TAYLOR, Mich. — Julie A. Calligaro, author of “Protect Your Pet With Preparation, How to Keep Your Pet Safe in an Emergency and at Your Disability or Death” (ISBN: 1-890117-13-7), says the Northern California wildfire is a reminder that owners and their pets may be forced to evacuate on short notice. Yet studies on disaster evacuation show that only 40% of pet owners are prepared to evacuate their pets with the rest of the family. The remaining 60% evacuate without their pets and then risk their own lives by returning home prematurely to rescue their animals.
Foresight and planning can protect both pet owners and their four-legged companions.

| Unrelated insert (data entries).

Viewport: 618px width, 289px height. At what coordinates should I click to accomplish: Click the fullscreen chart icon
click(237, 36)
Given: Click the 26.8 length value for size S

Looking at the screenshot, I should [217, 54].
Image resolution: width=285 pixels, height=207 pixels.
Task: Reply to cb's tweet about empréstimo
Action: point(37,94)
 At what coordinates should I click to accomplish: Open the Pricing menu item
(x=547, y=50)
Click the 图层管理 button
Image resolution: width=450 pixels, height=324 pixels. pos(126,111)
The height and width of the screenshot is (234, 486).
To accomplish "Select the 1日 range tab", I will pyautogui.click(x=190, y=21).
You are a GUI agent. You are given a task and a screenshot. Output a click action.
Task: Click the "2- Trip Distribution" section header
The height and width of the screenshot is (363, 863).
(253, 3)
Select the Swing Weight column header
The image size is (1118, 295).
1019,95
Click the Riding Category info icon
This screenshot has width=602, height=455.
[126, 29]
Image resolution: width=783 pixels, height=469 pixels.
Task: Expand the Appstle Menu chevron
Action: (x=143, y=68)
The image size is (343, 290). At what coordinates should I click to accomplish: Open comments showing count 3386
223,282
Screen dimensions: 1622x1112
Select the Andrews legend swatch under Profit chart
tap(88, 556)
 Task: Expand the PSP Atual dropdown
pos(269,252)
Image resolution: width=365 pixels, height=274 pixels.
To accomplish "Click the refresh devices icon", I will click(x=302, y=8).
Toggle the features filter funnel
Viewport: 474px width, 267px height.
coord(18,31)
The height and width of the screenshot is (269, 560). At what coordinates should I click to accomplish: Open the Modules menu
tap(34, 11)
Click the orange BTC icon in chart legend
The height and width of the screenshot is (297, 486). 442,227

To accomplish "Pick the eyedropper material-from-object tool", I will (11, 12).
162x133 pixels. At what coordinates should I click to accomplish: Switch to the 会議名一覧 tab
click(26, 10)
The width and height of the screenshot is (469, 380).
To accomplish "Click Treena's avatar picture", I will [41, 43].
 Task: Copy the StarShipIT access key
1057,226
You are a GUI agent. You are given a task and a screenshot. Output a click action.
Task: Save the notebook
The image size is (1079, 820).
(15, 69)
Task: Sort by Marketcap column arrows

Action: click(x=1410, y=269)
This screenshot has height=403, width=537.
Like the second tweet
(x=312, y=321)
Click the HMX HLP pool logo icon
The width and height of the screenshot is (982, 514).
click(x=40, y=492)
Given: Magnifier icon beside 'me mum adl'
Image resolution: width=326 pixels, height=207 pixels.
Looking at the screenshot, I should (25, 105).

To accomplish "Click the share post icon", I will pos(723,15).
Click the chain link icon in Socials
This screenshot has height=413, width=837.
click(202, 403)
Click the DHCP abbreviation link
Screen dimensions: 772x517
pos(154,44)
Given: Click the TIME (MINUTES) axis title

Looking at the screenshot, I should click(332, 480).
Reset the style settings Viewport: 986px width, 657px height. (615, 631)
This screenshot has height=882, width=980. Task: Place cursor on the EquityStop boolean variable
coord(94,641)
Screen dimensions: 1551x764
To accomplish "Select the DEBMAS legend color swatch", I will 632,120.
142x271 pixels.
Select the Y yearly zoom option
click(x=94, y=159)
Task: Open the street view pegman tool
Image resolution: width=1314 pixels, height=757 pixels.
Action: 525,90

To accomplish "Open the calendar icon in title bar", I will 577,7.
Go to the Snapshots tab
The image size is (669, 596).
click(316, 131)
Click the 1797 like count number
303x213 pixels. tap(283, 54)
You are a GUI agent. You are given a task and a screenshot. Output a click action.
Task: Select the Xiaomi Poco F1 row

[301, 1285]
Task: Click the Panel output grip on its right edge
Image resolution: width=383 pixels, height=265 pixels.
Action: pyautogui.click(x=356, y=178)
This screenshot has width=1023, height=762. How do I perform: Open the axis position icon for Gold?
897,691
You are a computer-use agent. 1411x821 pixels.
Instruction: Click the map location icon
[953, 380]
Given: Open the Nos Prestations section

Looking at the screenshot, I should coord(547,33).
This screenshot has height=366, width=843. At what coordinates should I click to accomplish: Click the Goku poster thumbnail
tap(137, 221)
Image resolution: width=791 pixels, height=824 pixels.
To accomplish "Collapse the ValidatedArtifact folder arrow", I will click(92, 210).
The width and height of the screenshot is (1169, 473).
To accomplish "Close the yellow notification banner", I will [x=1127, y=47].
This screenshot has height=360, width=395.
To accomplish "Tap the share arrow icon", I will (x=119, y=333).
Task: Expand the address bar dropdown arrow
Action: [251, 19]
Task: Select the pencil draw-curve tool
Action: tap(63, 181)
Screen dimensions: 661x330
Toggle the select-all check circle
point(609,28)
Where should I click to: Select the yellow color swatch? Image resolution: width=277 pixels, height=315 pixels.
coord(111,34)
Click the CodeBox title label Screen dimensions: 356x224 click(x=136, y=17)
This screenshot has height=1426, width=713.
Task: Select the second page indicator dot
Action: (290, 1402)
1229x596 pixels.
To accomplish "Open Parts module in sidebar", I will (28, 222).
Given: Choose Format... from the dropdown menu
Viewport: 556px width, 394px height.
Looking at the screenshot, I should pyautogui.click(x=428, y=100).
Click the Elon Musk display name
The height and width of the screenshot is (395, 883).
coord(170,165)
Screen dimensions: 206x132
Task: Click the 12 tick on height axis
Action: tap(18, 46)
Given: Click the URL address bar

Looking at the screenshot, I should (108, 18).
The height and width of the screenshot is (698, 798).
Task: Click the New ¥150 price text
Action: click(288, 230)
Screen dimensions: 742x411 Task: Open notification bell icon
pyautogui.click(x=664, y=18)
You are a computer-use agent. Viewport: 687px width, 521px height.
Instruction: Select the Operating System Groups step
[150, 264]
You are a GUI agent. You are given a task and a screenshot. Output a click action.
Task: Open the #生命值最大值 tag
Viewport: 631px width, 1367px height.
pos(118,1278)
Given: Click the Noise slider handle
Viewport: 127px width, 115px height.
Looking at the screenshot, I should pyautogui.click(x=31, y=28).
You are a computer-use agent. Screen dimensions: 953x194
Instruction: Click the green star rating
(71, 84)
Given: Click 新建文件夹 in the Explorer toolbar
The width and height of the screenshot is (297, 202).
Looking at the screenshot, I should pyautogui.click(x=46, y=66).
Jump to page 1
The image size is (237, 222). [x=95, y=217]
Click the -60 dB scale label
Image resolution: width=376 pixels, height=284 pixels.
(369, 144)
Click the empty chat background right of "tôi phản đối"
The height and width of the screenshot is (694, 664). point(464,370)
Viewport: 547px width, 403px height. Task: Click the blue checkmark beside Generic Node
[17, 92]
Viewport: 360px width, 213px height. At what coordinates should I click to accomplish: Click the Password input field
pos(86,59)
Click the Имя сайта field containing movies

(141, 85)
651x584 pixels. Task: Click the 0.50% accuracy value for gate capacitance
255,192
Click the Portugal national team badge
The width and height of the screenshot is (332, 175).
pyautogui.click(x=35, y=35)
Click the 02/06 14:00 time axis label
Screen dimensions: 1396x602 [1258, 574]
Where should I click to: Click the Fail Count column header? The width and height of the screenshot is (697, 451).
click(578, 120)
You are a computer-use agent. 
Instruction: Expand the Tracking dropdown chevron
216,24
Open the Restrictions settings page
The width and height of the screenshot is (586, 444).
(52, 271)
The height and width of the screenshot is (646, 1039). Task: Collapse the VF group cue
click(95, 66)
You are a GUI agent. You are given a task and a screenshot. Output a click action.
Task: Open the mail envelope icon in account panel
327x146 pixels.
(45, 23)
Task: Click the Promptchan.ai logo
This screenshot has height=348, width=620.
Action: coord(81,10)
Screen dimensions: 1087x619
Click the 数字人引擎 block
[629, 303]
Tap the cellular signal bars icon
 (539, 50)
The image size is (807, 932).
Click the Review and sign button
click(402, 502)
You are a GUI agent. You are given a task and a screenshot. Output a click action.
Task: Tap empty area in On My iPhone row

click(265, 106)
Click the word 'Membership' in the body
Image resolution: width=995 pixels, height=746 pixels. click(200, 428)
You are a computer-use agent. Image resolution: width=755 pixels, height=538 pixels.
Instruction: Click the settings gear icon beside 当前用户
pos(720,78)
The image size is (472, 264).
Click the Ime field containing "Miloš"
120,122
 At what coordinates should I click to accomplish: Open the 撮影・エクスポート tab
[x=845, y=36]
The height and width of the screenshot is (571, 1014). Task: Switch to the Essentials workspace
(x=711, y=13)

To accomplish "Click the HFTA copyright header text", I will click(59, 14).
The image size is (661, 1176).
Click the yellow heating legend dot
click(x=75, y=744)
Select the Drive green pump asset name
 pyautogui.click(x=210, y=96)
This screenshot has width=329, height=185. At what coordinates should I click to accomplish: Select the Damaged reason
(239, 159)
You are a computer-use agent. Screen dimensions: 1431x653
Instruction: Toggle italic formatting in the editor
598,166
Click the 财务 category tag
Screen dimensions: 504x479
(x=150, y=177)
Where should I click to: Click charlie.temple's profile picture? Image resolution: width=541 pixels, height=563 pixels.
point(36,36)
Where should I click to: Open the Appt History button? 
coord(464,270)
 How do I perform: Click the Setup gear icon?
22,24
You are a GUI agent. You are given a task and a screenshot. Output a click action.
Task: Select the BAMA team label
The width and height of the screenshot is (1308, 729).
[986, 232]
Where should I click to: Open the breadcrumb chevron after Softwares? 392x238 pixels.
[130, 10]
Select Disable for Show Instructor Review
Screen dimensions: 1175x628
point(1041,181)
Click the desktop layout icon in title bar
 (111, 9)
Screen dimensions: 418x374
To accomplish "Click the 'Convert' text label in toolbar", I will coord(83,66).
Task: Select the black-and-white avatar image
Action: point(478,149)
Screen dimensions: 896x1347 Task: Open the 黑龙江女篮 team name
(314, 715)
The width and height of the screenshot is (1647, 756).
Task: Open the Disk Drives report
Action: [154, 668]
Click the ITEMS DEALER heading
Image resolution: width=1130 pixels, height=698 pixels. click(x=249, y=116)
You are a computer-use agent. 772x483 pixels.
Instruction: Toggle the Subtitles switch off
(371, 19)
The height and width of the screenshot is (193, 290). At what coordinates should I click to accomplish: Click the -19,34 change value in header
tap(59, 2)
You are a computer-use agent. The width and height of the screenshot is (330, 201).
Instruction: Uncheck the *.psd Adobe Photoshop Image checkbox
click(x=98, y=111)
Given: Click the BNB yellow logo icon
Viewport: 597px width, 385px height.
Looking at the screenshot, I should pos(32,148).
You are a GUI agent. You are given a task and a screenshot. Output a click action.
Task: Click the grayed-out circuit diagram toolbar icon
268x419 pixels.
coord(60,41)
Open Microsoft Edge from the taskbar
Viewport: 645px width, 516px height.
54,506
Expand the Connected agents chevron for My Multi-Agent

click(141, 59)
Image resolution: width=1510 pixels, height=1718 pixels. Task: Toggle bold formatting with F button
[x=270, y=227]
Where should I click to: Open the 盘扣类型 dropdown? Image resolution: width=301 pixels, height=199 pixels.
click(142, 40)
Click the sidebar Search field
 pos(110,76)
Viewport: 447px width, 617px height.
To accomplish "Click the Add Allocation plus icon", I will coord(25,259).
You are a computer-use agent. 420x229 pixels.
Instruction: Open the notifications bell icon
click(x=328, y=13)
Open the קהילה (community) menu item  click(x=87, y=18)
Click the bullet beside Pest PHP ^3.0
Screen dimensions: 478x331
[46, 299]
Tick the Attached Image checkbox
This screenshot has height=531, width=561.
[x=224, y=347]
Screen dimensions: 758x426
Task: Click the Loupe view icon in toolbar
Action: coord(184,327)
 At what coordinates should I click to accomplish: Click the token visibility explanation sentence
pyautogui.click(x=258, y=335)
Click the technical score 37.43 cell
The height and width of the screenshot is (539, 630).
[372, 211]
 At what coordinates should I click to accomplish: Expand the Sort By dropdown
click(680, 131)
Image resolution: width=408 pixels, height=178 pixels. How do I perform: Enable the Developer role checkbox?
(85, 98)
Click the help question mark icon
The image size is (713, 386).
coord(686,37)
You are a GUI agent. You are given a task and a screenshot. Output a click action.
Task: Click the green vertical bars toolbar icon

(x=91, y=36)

Calligaro offers these steps from her book to protect pets in a fire emergency:
* Include pets in the family’s evacuation plan.
* Rehearse your evacuation plan repeatedly with your family including your dog.
* Have a Pet Safety Kit ready and keep an extra kit in your car.
* Listen to your dog. Canines have the ability to smell smoke long before humans. If your dog is acting strangely, investigate the situation immediately and be prepared to gather your family and pets and follow your evacuation plan.
* Be sure your fire evacuation plan accounts for dogs in pens and crates. Fire experts say the number one reason dogs perish in a fire is because they are confined to their pens and cannot escape.
* Use Pet Rescue Stickers on windows to inform firefighters that you have a pet inside.
* Research pet friendly lodging to have a place to board your pet if necessary.
* Give a key to a trusted neighbor and make sure they know where your pet or pets are likely to be in the house so they can inform firefighters.
* If your pet was in a smoke filled building or if you can smell smoke on his fur take him to a veterinarian. Toxic fumes can be deadly.